Directions for this task: Given the entries below, copy each of them out exactly.

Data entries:
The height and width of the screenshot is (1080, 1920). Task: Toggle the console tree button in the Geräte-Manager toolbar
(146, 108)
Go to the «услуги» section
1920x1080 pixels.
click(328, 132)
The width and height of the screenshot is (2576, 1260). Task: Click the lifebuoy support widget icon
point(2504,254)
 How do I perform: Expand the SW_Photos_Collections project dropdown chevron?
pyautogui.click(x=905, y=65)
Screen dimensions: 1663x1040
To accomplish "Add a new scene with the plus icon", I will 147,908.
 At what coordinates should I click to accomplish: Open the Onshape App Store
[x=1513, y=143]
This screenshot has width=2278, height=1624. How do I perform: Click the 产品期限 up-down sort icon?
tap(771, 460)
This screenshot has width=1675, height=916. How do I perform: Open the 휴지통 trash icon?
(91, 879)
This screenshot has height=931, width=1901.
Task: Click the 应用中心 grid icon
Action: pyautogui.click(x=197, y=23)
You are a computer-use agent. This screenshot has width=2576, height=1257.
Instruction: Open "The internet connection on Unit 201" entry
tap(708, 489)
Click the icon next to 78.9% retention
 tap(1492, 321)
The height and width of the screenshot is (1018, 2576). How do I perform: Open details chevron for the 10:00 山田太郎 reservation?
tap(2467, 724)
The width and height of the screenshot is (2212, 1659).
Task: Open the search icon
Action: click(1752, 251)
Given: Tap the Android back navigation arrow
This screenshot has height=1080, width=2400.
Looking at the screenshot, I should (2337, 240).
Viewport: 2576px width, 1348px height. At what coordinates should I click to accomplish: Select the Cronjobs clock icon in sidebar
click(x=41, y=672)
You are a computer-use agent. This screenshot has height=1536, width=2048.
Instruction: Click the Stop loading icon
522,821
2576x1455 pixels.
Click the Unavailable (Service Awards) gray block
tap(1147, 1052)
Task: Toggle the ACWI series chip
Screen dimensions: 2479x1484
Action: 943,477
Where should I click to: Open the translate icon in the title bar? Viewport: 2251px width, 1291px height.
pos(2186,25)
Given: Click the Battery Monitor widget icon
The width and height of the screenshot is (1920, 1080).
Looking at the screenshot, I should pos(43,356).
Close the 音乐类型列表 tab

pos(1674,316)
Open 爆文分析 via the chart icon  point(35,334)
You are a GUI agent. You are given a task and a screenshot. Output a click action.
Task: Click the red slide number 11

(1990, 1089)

Problem solution:
The height and width of the screenshot is (1080, 1920). Task: Toggle the console tree button in the Geräte-Manager toolbar
(146, 108)
Go to the «услуги» section
1920x1080 pixels.
click(328, 132)
The width and height of the screenshot is (2576, 1260). Task: Click the lifebuoy support widget icon
point(2504,254)
 How do I perform: Expand the SW_Photos_Collections project dropdown chevron?
pyautogui.click(x=905, y=65)
Screen dimensions: 1663x1040
To accomplish "Add a new scene with the plus icon", I will 147,908.
 At what coordinates should I click to accomplish: Open the Onshape App Store
[x=1513, y=143]
This screenshot has width=2278, height=1624. How do I perform: Click the 产品期限 up-down sort icon?
tap(771, 460)
This screenshot has width=1675, height=916. How do I perform: Open the 휴지통 trash icon?
(91, 879)
This screenshot has height=931, width=1901.
Task: Click the 应用中心 grid icon
Action: pyautogui.click(x=197, y=23)
You are a computer-use agent. This screenshot has width=2576, height=1257.
Instruction: Open "The internet connection on Unit 201" entry
tap(708, 489)
Click the icon next to 78.9% retention
 tap(1492, 321)
The height and width of the screenshot is (1018, 2576). How do I perform: Open details chevron for the 10:00 山田太郎 reservation?
tap(2467, 724)
The width and height of the screenshot is (2212, 1659).
Task: Open the search icon
Action: click(1752, 251)
Given: Tap the Android back navigation arrow
This screenshot has height=1080, width=2400.
Looking at the screenshot, I should (2337, 240).
Viewport: 2576px width, 1348px height. At what coordinates should I click to accomplish: Select the Cronjobs clock icon in sidebar
click(x=41, y=672)
You are a computer-use agent. This screenshot has height=1536, width=2048.
Instruction: Click the Stop loading icon
522,821
2576x1455 pixels.
Click the Unavailable (Service Awards) gray block
tap(1147, 1052)
Task: Toggle the ACWI series chip
Screen dimensions: 2479x1484
Action: 943,477
Where should I click to: Open the translate icon in the title bar? Viewport: 2251px width, 1291px height.
pos(2186,25)
Given: Click the Battery Monitor widget icon
The width and height of the screenshot is (1920, 1080).
Looking at the screenshot, I should pos(43,356).
Close the 音乐类型列表 tab

pos(1674,316)
Open 爆文分析 via the chart icon  point(35,334)
You are a GUI agent. You are given a task and a screenshot. Output a click action.
Task: Click the red slide number 11

(1990, 1089)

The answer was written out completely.